Impressionist painters deal in hyper reality. They depict tangible landscapes in tangible worlds that are heightened by a playful subjectivity and an acknowledgment of the confines of the medium they are working in. It’s a personalised vision of reality. Goro Miyazaki’s charming From Up On Poppy Hill runs with this aesthetic concept, as it’s a film whose story, characters and actions don’t necessarily meet the fantastical standards of the animated form, but are made to feel otherworldly via the careful manner in which they have been rendered.
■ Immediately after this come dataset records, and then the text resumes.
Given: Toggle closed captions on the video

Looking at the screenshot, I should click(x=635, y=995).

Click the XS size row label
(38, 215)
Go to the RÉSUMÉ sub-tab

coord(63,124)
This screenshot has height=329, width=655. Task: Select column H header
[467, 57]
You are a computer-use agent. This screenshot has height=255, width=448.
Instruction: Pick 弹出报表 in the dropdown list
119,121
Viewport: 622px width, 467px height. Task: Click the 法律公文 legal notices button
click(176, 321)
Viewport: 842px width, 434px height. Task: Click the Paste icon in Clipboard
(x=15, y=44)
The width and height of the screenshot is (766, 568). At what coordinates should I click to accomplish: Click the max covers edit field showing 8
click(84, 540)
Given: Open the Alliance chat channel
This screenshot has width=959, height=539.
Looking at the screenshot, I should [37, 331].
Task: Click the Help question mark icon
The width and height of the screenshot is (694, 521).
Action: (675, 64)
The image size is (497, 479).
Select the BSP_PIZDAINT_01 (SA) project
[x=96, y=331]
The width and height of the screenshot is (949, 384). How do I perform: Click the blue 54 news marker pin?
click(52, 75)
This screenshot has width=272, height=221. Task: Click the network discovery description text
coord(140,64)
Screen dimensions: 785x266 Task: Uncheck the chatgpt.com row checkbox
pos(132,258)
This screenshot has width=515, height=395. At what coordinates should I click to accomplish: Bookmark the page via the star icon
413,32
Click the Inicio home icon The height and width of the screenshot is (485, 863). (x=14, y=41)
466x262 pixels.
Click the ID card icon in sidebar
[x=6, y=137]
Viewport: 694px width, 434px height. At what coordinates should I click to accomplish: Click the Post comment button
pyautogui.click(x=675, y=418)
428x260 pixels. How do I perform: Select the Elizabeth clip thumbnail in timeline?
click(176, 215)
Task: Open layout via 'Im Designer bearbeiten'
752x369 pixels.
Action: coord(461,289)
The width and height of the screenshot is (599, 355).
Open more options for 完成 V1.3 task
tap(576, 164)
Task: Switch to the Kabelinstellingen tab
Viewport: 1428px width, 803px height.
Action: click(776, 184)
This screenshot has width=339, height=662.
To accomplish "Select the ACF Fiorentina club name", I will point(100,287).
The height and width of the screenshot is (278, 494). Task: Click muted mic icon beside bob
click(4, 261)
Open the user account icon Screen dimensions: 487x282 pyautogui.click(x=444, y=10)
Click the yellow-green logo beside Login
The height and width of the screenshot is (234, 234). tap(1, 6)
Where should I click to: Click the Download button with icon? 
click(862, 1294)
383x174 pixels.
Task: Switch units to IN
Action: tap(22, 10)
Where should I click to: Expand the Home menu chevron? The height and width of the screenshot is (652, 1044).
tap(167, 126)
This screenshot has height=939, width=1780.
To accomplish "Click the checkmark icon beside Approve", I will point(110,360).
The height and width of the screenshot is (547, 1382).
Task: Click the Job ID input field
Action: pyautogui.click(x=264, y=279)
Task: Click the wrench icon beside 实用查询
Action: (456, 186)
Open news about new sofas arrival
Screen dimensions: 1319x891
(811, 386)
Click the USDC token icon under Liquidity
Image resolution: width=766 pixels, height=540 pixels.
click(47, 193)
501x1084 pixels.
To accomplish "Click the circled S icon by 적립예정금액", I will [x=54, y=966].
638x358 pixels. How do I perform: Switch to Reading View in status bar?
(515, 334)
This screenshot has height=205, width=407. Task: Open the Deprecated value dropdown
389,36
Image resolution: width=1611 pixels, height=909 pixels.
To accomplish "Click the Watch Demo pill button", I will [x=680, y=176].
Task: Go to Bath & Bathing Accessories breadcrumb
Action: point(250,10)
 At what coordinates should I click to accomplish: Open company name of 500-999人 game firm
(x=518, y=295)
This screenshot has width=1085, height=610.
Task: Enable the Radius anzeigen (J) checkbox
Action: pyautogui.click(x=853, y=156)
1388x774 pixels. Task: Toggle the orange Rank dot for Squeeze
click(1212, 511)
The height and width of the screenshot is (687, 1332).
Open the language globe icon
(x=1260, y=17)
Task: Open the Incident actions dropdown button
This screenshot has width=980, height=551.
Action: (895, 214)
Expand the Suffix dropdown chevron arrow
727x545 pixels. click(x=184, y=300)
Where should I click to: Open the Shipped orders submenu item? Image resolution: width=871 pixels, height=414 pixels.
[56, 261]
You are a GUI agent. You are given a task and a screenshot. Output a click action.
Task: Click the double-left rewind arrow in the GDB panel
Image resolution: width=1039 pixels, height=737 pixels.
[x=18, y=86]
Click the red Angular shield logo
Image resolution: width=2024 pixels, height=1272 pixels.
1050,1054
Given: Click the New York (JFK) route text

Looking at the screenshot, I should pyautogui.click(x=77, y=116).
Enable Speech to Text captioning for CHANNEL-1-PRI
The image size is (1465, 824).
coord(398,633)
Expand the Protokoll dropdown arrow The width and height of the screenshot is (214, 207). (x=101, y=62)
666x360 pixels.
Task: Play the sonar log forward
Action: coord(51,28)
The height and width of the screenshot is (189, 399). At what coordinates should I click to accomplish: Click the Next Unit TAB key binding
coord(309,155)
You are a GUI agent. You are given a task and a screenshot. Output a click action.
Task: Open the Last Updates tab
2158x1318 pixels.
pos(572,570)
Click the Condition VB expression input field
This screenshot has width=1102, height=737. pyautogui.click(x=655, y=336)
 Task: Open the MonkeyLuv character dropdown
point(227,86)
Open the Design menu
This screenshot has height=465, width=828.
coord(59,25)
It’s a trick that Japan’s Studio Ghibli pulled off before with Yoshifumi Kondō’s masterful Whisper Of The Heart, a lilting love story involving a young writer of showtunes; an animated film which could have been made as live action. From Up On Poppy Hill works in perfect tandem with Kondō’s 1995 film, telling of harried high-schooler Umi as she experiences the initial pangs of first love. And like Miyazaki Snr’s previous, Ponyo, the drama takes place in a rinky-dink port town within an old house planted on top of a hill.
Ghibli are preservers of an antiquated form of filmmaking (hand-drawn animation) and as such, this film examines the importance of preservation while merrily refuting the dictum that old is bad. Sidelining her duties as a cook and cleaner while her mother receives business tuition in the States, Umi falls in with a crowd of preppy teen boys who are in the process of refurbishing their ramshackle clubhouse lest the school board decide to tear it down. Though entirely earnest in its celebration of The Old Ways, there is the occasional witty barb (the school newspaper is located in the same room as the archeology society), while the whole story takes place during the modernising sprint-start that occurred in Tokyo in the years leading up to the 1968 Olympics.
Some may baulk at the film’s second half when it knowingly descends into convoluted melodrama. There’s even the suggestion that lurking beneath the wholesome façade is an extremely provocative investigation into the tragic romanticism of incestuous love. But it’s a suggestion swiftly quashed by some last-minute, not-so-nifty backstory rearranging. By contrast, the triumphal saving of the clubhouse subplot offers a prim and wholesome counterbalance to the potentially seedy subtext which culminates in these young bumpkins venturing into the big city and sticking it to The Man.
Yet the film’s primary delights derive from its immaculate visual craftsmanship and the sensual fluidity of its animation. Look out for Umi’s chopping board when she’s preparing cabbage to eat with tempura: it’s dinted and scuffed with knife scores. It’s a microscopic piece of detailing which isn’t in any way pushed to the fore, yet it satisfyingly encapsulates the film’s underlying (and entirely laudable) ideology of cherishing products, places and people to the end of their natural lives and beyond.
Studio Ghibli is an instant seal of approval.
A delight. Stately, intimate and beautifully rendered.
Not up there with the Ghibli masterworks of yore, but still a bounty of ideas and emotions.